The Guidance suggests that this family council/assembly structure should be formalised by putting in place an appropriate 'family constitution', the aim of which is to balance the interests of the family whilst promoting a strong independent board and the long-term success of the company. This constitution may be a shareholders' agreement or nominee agreement, which should set out:

  • the family's values, mission statement and vision;
  • the role of a family council and a family assembly;
  • the role of the board of directors and its relationship with the family council;
  • policies for important family issues, such as employing family members,
    restricting transfer of shares and succession planning for the chief executive; and
  • nomination of family members to the board.

Long-term success

The main overall purpose of the Guidance is to improve the corporate governance of private/unlimited companies with a view to promoting their long-term growth and success and, to that end, the Guidance emphasises the importance of an independent board and the separation of power between those running the company (the board) and those with a financial interest in the company (the shareholders). Clearly these will often be the same people in smaller companies, but the Guidance makes it clear that no one person should have unfettered control or powers of decision making. It also suggests that larger private/unlisted companies should regularly appraise the performance of the board in order to identify any scope for improvement.
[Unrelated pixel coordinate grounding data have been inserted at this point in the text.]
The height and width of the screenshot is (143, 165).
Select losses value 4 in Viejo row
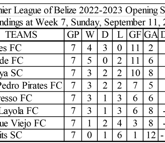[120, 123]
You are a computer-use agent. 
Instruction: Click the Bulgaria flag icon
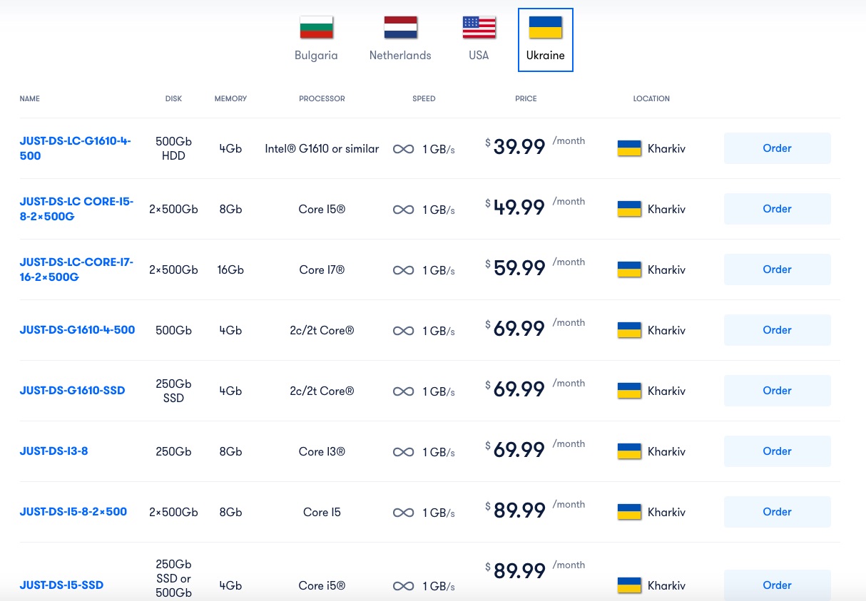[x=316, y=28]
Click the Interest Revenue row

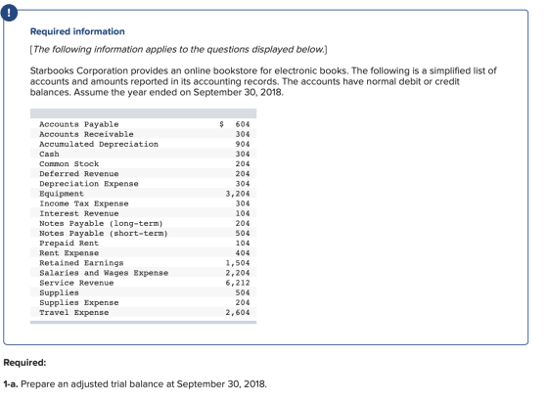point(143,213)
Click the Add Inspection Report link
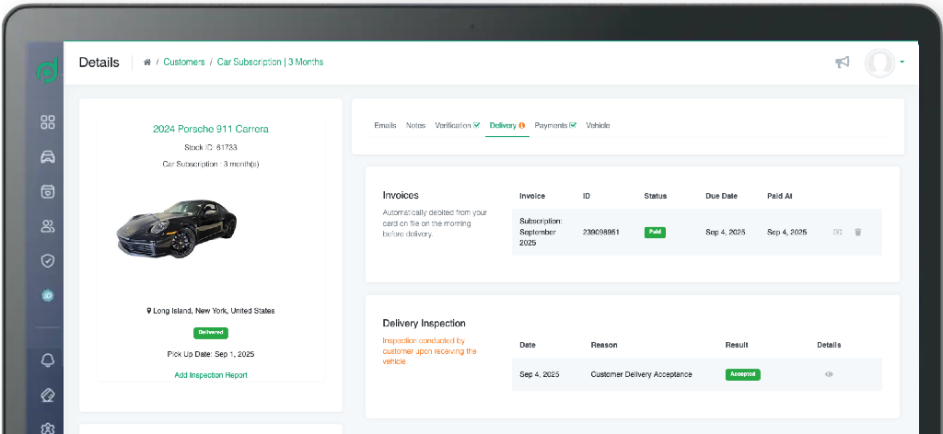This screenshot has height=434, width=943. pyautogui.click(x=211, y=375)
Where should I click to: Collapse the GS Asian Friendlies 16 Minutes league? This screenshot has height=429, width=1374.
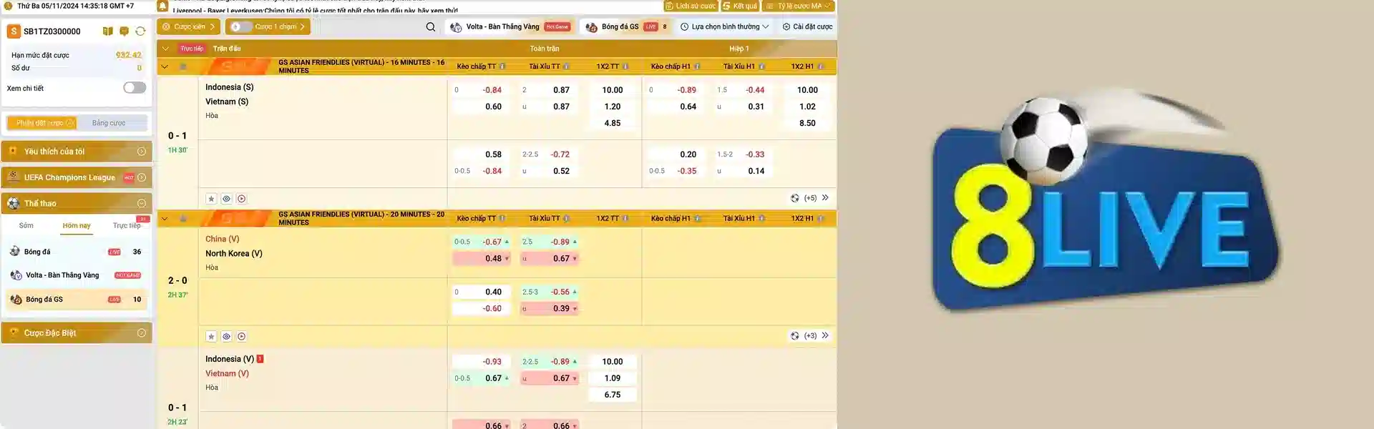(x=165, y=66)
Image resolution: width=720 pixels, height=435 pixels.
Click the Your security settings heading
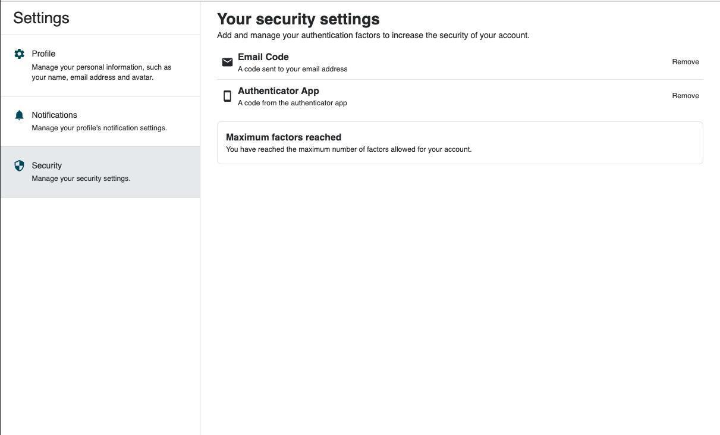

Corporate governance guidance for private/unlisted companies has for some time taken a back seat to the corporate governance codes and related guidance for listed companies, but the Guidance makes it clear that good corporate governance is also very important for private/unlisted companies. It is also clear that the framework and principles set out in the Guidance must be adapted for each company in a way that is both practical and flexible but ultimately, if their application is to be successful in a given company, the company's key decision makers will need to implement and comply with an appropriate governance framework and principles based on the Guidance. It is envisaged that private equity investors will view a commitment by private/unlisted companies to apply the Guidance as a positive factor for making any investments in those companies, even though it is likely that such investors will seek to apply some of their own corporate governance procedures to an investee company, such as appointing their own non-executive director. However, it is reasonable to conclude that a private/unlisted company that has already fostered a strong corporate governance culture will be able to adapt more easily to the requirements of external investors and therefore applying the principles in the Guidance would be a worthwhile exercise for any private/unlisted company to undertake now. In any event, a company's corporate reputation will undoubtedly benefit from the gradually increasing transparency and accountability that application of the Guidance would bring about.

The content of this article is intended to provide a general guide to the subject matter. Specialist advice should be sought about your specific circumstances.